**Directions for this task**
Find the lines of the listing that contain the string "agent", and return them.
-------------------------
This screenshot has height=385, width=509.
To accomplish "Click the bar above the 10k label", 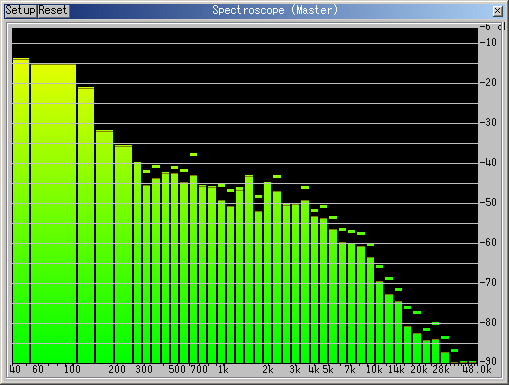I will tap(370, 310).
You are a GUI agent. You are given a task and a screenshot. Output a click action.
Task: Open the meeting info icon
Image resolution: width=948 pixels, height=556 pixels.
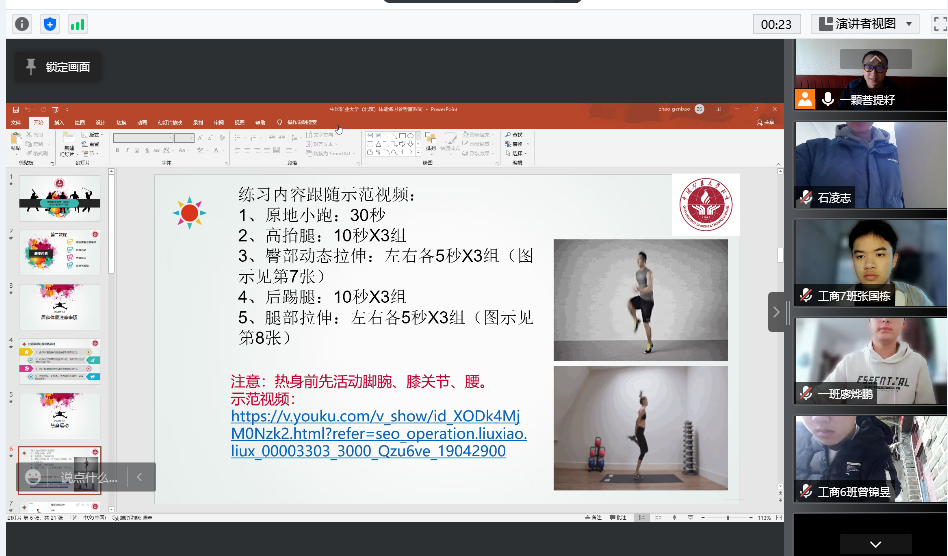tap(21, 23)
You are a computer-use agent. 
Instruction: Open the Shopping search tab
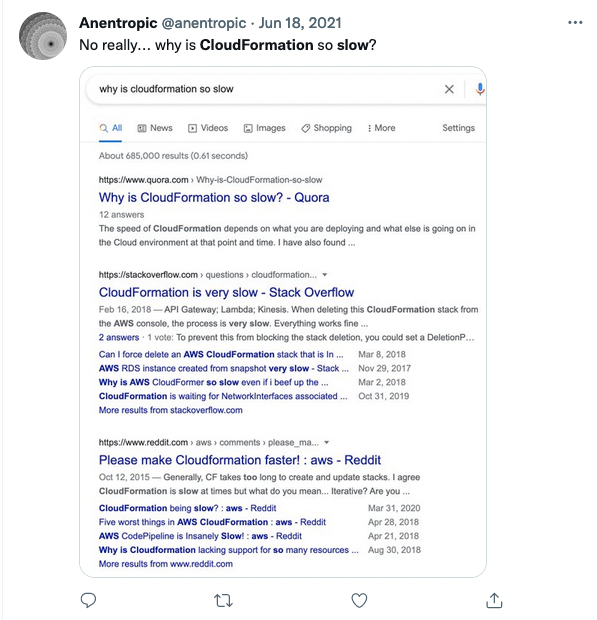pyautogui.click(x=326, y=128)

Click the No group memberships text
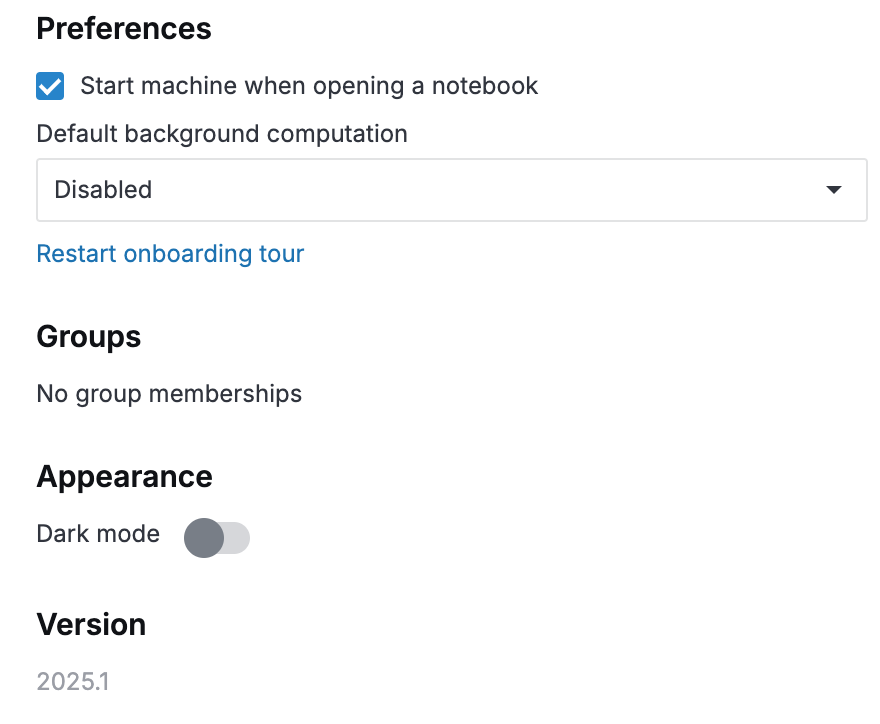click(x=168, y=394)
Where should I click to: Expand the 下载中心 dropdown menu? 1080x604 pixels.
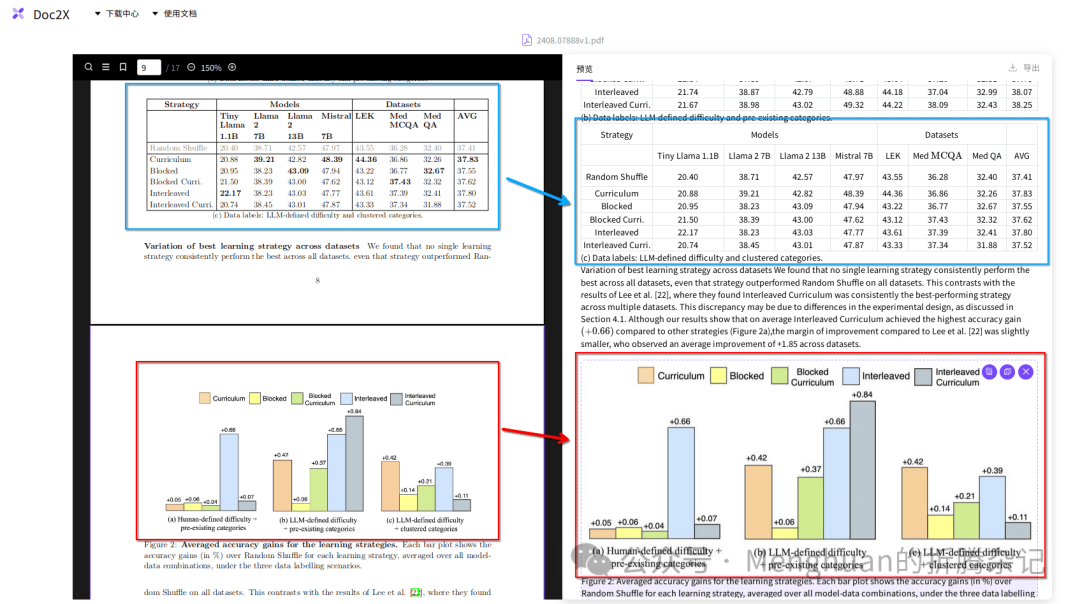tap(116, 14)
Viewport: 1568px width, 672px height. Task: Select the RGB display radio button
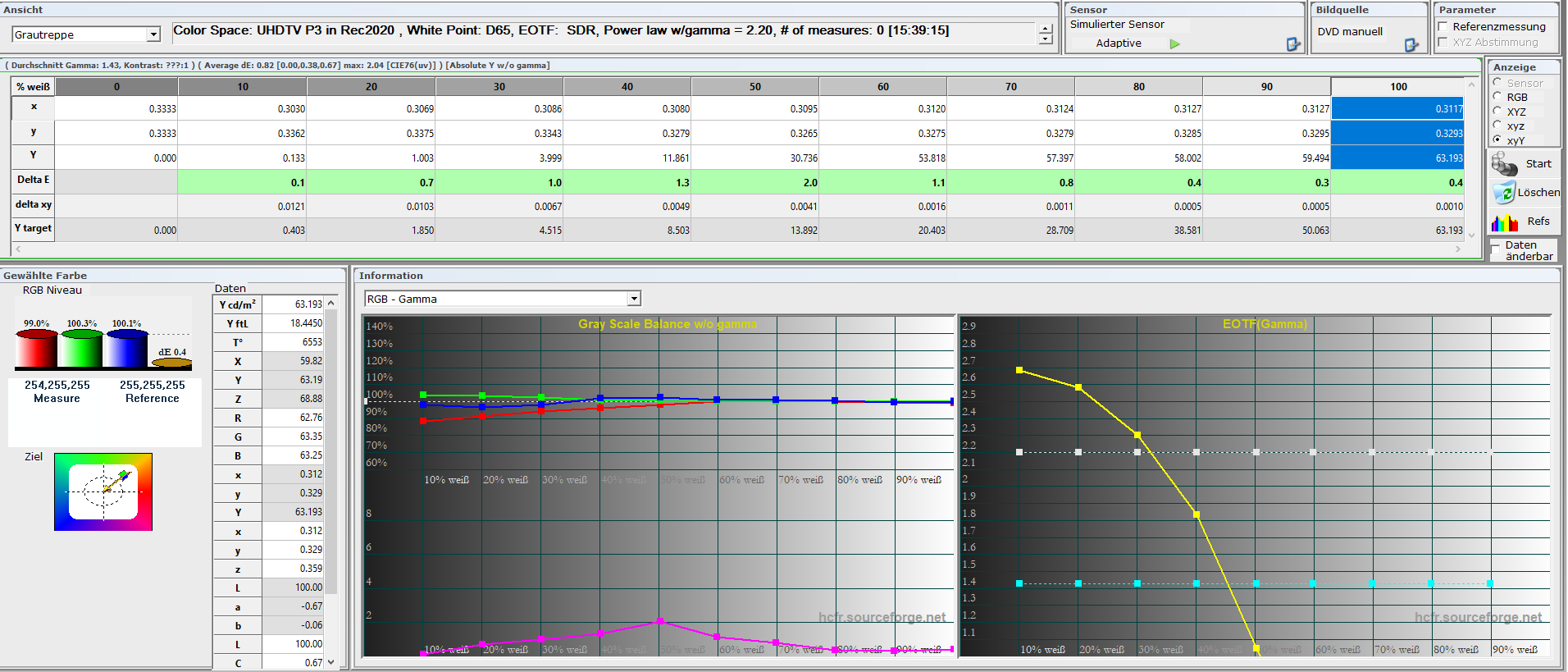click(1497, 97)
-------------------------
**Answer for this exercise**
You are a GUI agent. You are given a task and a screenshot. Output a click action.
You are a computer-use agent. 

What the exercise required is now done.